Characterizing age induced dysfunction in natural killer cells
Introduction
Cellular aging has become a prominent topic within immune cells particularly when discussing cellular dysfunction. In many cell types including natural killer (NK) cells, it has been observed that as the cells age, dysfunction sets in and cells become senescent. Cellular senescence is defined as irreversible dysfunction in the form of cell cycle arrest that includes changes to gene and transcription factor expression as well as shortening of telomeres. While dysfunction and cellular senescence are very well defined in aging T cells, age induced NK cell dysfunction and senescence are not well defined.
Methods
NK cells are isolated from cord blood and expanded in vitro weekly with irradiated K562 based feeder cells and Interleukin (IL)-2. Each week, an aliquot of cells was frozen at their current expansion age while another aliquot was stimulated and expanded again to continue the aging process. At each collection cells were counted and checked for viability prior to freezing or continued expansion. Once cells were expanded numerous times all the frozen aliquots were then used for multiple assays. Cytoxicity was observed using Incucyte in a tumor rechallenge assay using either Raji cells or MOLM14 cells as target tumor cells, telomere length was analyzed using qPCR, and bulk RNA sequencing and ATAC-sequencing were performed on the aging samples as well.
Results
We show in these studies that as the NK cells age, they become less cytotoxic, which is a problem seen in many age-related diseases such as cancer. We see a significant decrease in the aging NK cells’ ability to kill tumor cells as shown in multiple Incucyte assays. We also see a significant decrease in cell proliferation over time. The telomere length of the aged cells trended downwards with three of the four cords having significantly shorter telomeres at the fourth stimulation compared to the second stimulation. Also in these studies, bulk RNA and ATAC-sequencing were also performed on the aging NK cells to determine potential genes, transcription factors or pathways to exploit. From the bulk RNA sequencing we are able to see significant changes in senescence related genes as the NK cells age through in vitro cellular stimulations. Some of these genes have been thoroughly studied in the context of T cell aging such as FOS, JUN, KLRG1, CCL1, SESN1, SESN2, SESN3, among others. The ATAC-sequencing shows us transcription factors that are upregulated at each different age distinction with a different subset being upregulated at each stimulation time. Some of these changes in transcription factors have also been seen in T cell aging such as a decrease in EOMES expression as the cells age through the in vitro stimulation methods used.
Conclusion
Age induced NK cell dysfunction is a problem that has not been thoroughly addressed or characterized.

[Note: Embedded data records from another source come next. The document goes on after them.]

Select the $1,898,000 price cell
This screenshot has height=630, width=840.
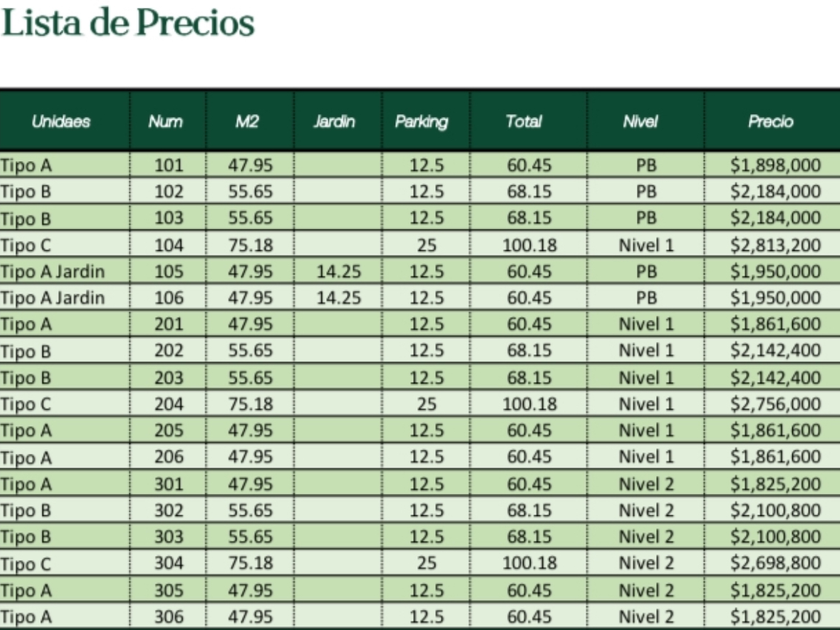click(x=775, y=165)
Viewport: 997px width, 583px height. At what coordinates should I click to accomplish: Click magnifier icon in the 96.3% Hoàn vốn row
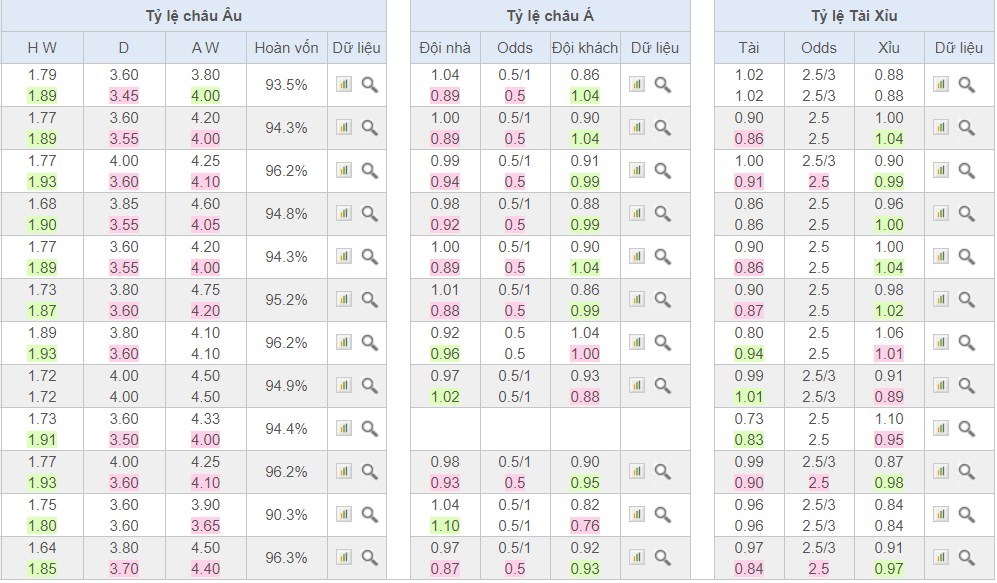pyautogui.click(x=369, y=558)
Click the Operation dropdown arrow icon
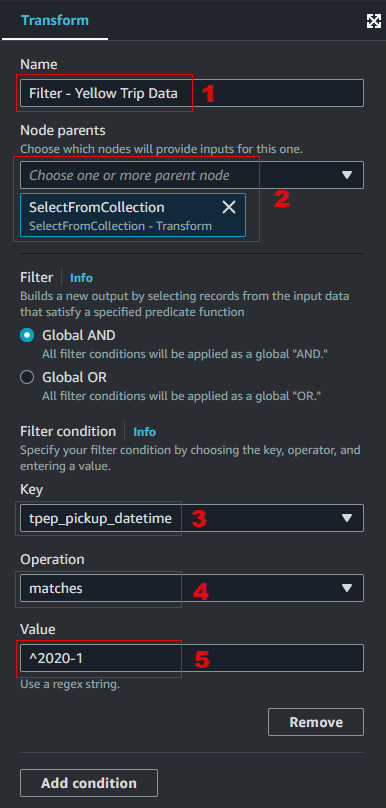This screenshot has height=808, width=386. coord(347,588)
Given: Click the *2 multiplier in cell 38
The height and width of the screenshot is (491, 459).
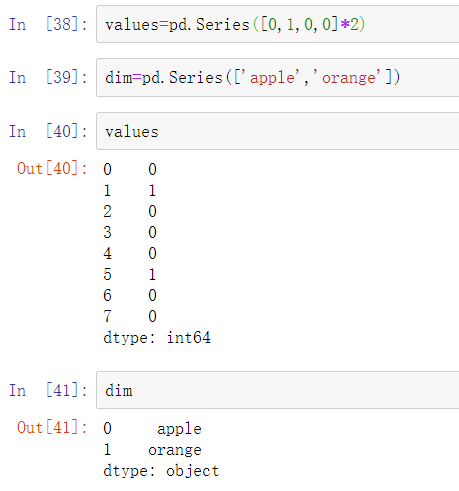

This dysfunction could have a negative impact on NK cell function and anti-tumor potency, limiting their efficacy as adoptive cell therapy. One way to potentially increase the efficacy of NK cell therapy is to increase the longevity of the cells as well as decrease the incidence of age induced dysfunction such as senescence. We plan to use the initial results from these studies to exploit the differences found within the gene expressions to increase the longevity and cytotoxicity of NK cells allowing for a more potent NK cell therapy.